A edição de 1958 e o cancelamento

A segunda e última versão do Monzanápolis foi realizada em 29 de junho de 58 e, desta vez, atraiu mais a atenção do mundo da F1 – principalmente pelas boas premiações em dinheiro.

A Ferrari, em princípio relutante, inscreveu seu time oficial na competição com três F1 modificados. Para o bólido principal, a escuderia construiu um motor V12 4.2 com potência de cerca de 400 bhp. Munido com câmbio de três velocidades, o chassi abrigava suspensão dianteira com molas helicoidais e traseira com sistema de feixe de molas transversais e barra estabilizadora. A máquina seria dividida entre Mike Hawthorn, Luigi Musso e Phil Hill.

O segundo carro, por sua vez, era uma 412 modificada com motor V6 2.8 de sportscar e o terceiro, uma versão atualizada da 375 Indy para o piloto independente Harry Schell. O outro carro próximo de um F1 presente no grid era a Maserati 420M/58 da Eldorado para o britânico Stirling Moss.

O evento começou bem para os europeus. Musso qualificou a 296 MI na pole position, seguido de Bob Veith, de Kurtis Kraft, e Juan Manuel Fangio, pilotando um Kuzma.

Na série de três baterias, porém, o know how dos americanos se mostrou decisivo. Logo no primeiro páreo, Musso assumiu a ponta, mas a inabilidade dos mecânicos da Ferrari com o controle de metanol no tanque do carro fez com que o italiano ficasse para trás. Este pequeno detalhe acabou sendo o calcanhar de Aquiles para os europeus, que viram Jim Rathmann vencer esta bateria e a seguinte. O californiano foi então proclamado o vencedor.

Rathmann também triunfou no páreo final, cujo incidente mais significativo foi uma assustadora colisão de Stirling Moss.

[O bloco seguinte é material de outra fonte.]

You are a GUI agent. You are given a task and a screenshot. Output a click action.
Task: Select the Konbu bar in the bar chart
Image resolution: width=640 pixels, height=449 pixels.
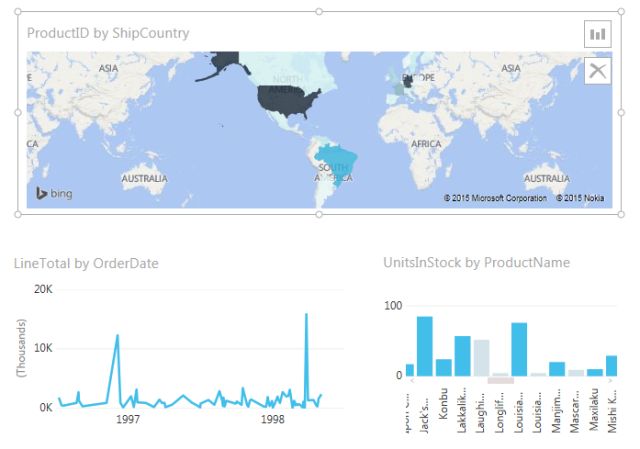point(443,367)
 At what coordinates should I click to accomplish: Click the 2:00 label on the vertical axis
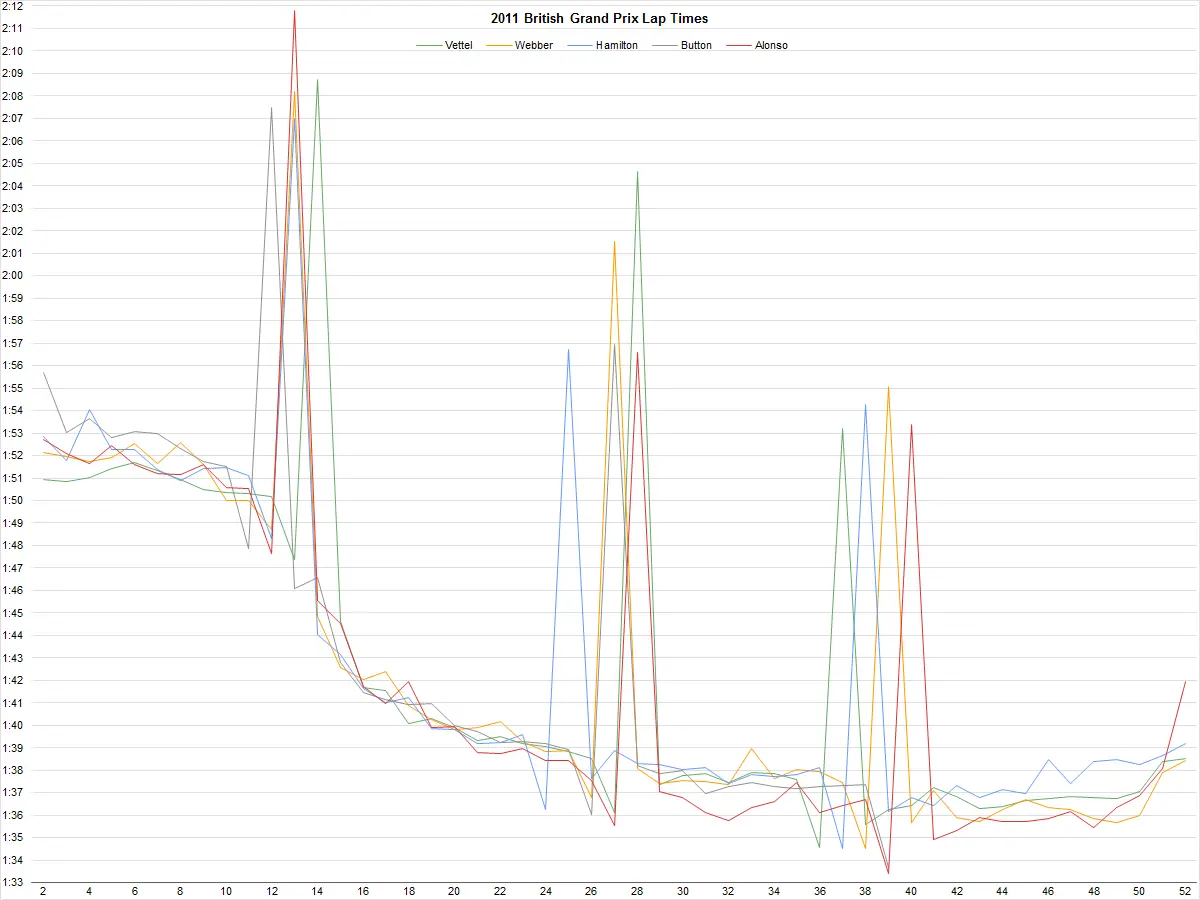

De qualquer forma, o evento inteiro serviu para evidenciar uma questão: quando se trata de speedways, ao menos naquela época, ninguém seria melhor que os americanos. Tanto que a velocidade média do vencedor na prova foi 266,8 km/h, marca jamais atingida por uma corrida de F1 naquele ano.

Com isso, a separação entre o automobilismo americano e europeu alongou ainda mais. Sofrendo uma espécie de censura simbólica, os ovais foram esquecidos no Velho Mundo: para se ter uma ideia, a porção “speedway” de Monza foi utilizada pelos carros de Grand Prix até 1961 e banida do esporte profissional no fim da década. Hoje, o trecho está frequentemente sob ameaça de demolição pela organização do autódromo. Parece que o revés fora muito forte para o mundo da F1.